Yep something like that.

Some Pros:

- I can use raw pointers if needed, all I need to do is to manage the proxy counter by myself, or If I'm shure that the resouce will be alive during some operation I don't have to deal with any reference counting.

- ResourceProxy and IGraphicsResource are flexible (because they are small classes written by you), so you can easily add some fancy allocations (like memory pools).

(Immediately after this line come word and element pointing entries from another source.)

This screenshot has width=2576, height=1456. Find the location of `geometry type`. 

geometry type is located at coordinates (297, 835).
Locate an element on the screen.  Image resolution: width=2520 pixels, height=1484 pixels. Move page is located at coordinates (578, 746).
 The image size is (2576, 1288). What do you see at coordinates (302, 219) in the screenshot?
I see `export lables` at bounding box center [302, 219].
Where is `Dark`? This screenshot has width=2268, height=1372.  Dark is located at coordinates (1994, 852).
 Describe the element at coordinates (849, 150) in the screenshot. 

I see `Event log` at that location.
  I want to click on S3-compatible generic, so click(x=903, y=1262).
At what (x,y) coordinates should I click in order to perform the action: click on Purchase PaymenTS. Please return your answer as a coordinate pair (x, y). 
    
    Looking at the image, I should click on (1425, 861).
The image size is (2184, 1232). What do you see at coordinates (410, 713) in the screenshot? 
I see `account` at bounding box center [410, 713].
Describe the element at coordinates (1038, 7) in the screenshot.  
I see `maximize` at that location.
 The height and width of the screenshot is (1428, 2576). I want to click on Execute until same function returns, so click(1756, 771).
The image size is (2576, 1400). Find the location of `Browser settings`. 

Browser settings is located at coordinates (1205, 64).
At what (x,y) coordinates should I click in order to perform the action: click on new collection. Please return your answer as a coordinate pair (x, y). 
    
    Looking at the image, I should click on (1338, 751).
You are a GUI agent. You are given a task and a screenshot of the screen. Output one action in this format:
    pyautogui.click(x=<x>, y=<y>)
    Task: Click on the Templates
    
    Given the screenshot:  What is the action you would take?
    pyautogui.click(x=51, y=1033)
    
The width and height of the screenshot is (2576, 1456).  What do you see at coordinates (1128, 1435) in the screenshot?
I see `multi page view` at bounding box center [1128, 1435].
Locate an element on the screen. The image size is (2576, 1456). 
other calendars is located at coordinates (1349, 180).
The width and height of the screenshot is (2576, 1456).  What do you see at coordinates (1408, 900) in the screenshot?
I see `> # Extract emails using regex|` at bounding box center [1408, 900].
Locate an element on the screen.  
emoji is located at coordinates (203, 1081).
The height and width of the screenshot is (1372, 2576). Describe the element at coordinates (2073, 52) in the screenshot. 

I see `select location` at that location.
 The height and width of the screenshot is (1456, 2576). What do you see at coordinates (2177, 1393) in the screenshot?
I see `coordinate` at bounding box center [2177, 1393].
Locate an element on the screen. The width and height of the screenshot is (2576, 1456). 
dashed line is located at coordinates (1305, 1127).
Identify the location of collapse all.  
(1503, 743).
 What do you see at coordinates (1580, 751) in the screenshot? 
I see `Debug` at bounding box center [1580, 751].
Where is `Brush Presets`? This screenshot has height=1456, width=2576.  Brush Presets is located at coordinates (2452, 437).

- You can get rid of all virtual functions a using switch

@haegarr I think your concept of a resource pool is too much for my needs. It seems to me that the resource pool purpose is to reduce the dynamic allocations using new / delete but for now that isn't an issue. And besides, even when using the resource pool I'll still have to manage the memory manually but instead of calling delete on the pointer, I will need to tell the resource pool that the memory is not used anymore.

I'm considering going with an intrusive reference counting approach. It seems to me to have the most convenient usage with not too much overhead...

@haegarr I think your concept of a resource pool is too much for my needs. It seems to me that the resource pool purpose is to reduce the dynamic allocations using new / delete but for now that isn't an issue. And besides, even when using the resource pool I'll still have to manage the memory manually but instead of calling delete on the pointer, I will need to tell the resource pool that the memory is not used anymore.

Even worse (from the standpoint of overhead): The client need to return the resource to the library. Only if the library determines the returned resource to be no longer in use (e.g. by internal reference counting) and the usage policy allows the resource to be unloaded (e.g. the resource is not marked to remain for the runtime of the entire game, the runtime of the current level, or similar situations), then the resource is unloaded and the memory returned to the allocator. The allocator then decides how to handle the memory, perhaps returning it to the free heap.

I'm considering going with an intrusive reference counting approach. It seems to me to have the most convenient usage with not too much overhead...

Of course, a concept like described has many facets, and not all of them are needed in every situation. Using a reference counting system without caching and pooling is fine if resource generation time is not a critical factor (as long as you have at least an interface where resource sharing takes place).